Having assumed the legitimacy of Yazidism in relation to other monotheistic faiths being practiced in the same region, we observe that Yazidis accept many of the same religious beliefs across their people. One such consistent belief is the existence of a single, omnipotent God, referred to in the Kurdish language as Xwedê. The description of Xwedê, as documented in the accumulated religious text named Kitab Al-Jilwah, mentions in Chapter 1 the eternality of God, His dominion over all creations and their worldly affairs, and His assurance to help all those who trust Him and call upon Him (Joseph and Browne 30). Although the Kitab Al-Jilwah was originally written by non-Yazidis–due to the Yazidis’ emphasis on oral tradition and lack of substantial written scripture–it is nonetheless believed to be based on authentic Yazidi narrations (Allison YAZIDIS i. GENERAL). Observe that the transmission of religious beliefs by word of mouth is performed almost exclusively through Kurmanji, a dialect of Kurdish language spoken mainly in southeast Turkey, and parts of Iran, Iraq, Syria, and Caucasus; this merely initiates our discussion regarding the intersection between Yazidi and Kurdish identities.
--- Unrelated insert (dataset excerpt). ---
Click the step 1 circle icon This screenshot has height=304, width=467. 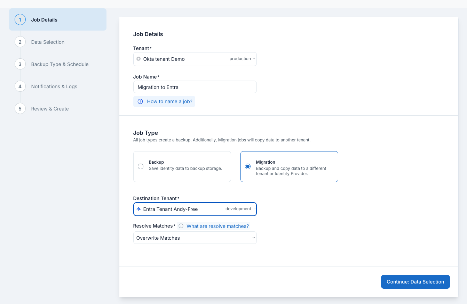(x=20, y=20)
A final example of practices generally accepted by Yazidi communities is intermarriage, limiting contact with non-Yazidi blood and consequently making it difficult for their population to grow from their minority status.

Beyond the numerous religious beliefs and practices accepted across the Yazidi people, we introduce a significant point of contention, that is, the classification of Yazidis as a member of the Kurdish people. Despite sharing a common dialect of language, ie. Kurmanji, both the Yazidi and Kurdish communities remain divided regarding whether the former are ethnically Kurds or comprise a distinct ethnic group (UNHCR 76). Yazidis reside across parts of Iraq, Syria, and Turkey, only about ten percent of whom live in definitively Kurdish-ruled regions; lands that the remaining majority of Yazidis reside in are disputed–namely, the Iraqi provinces of Sinjar and Sheikhan–as they are desired to be incorporated by Kurdish authorities into the region of Kurdistan in the future. This may explain strategic interests for the Kurdish government, and consequently its Kurdish supporters, in harnessing Yazidi identity as a means to facilitate expansion of territory. What founds Yazidi acceptance or rejection of Kurdish identity may potentially hinge upon differences in spiritual beliefs. Those in favor of a distinguished Yazidi identity may cite the uniqueness of their mythology, eg. the belief that they are the children of Adam but not of Eve (Allison The Yezidi Oral Tradition in Iraqi Kurdistan 40); other Yazidis may claim the undeniable truth of Yazidi faith, and rebuking the deviance of Kurds who converted to Islam and lost the pre-Islamic rituals they had once performed (Abrahamian 116). Note, however, that not all Yazidis necessarily take the mentioned spiritual beliefs as far as to justify the severing of ties with Kurdish identity. This may prompt concern for the types of divisions that have formed within the Yazidi community, particularly over the modern era; are such divisions related to differences regarding foundational religious principles described thus far, other motives, or a combination of both?

II

For the purposes of this paper, we focus on Yazidis residing in what we consider to be Modern Iraq. In this region, politics and societal upheaval have shaped the representation of religious minorities at least since the establishment of the Kingdom of Iraq in 1921, following the 1920 Iraqi revolt against the Mandate for Mesopotamia determined by the League of Nations. Since then, numerous regimes that have claimed secular ideologies have come to power and eventually been ousted via war and coups; these are effectively setbacks to the dream of a perhaps one-day secular Iraq, impacting religious minority groups such as Yazidis. One such example may be the regime of Saddam Hussein, who entered as an authoritarian Arab nationalist, despised by Islamists and a potential force for a secular pan-Arabist movement. He ultimately was persistent on maintaining his power, and with the Ba’athist party, desired to incorporate Islam into their political ideologies, attempting to carefully use Islam as a unifying force, though not as so far as empowering sectarian and Islamist groups (Helfont). In the 1980s, Hussein’s Ba’athist regime led Arabization campaigns in parts of Northern Iraq that targeted namely Kurds and Yazidis by displacing them from their villages in the Sheikhan and Sinjar provinces, a means of exerting Arab domination in the region, an act that has been deemed an example of internal colonialism (Basu 103). In 1993, Hussein would promote the Return to Faith Campaign as a means to maintain power in his nation, a state in chaos having conducted failed wars, killings of thousands of citizens, and ruined relations with once ally United States. He effectively attempted to embrace Islamist ideals in order to debase the defining ideology of enemies aspiring to oust him. As a result, a climate of intolerance ensued in Iraq towards those labeled as heretics in the eyes of Sunni Muslims; while this was overwhelmingly oppressive towards Shia Muslims, it created a reason for people practicing faith in general to maintain a sense of religious identity, furthering the need for belonging in Iraqi society.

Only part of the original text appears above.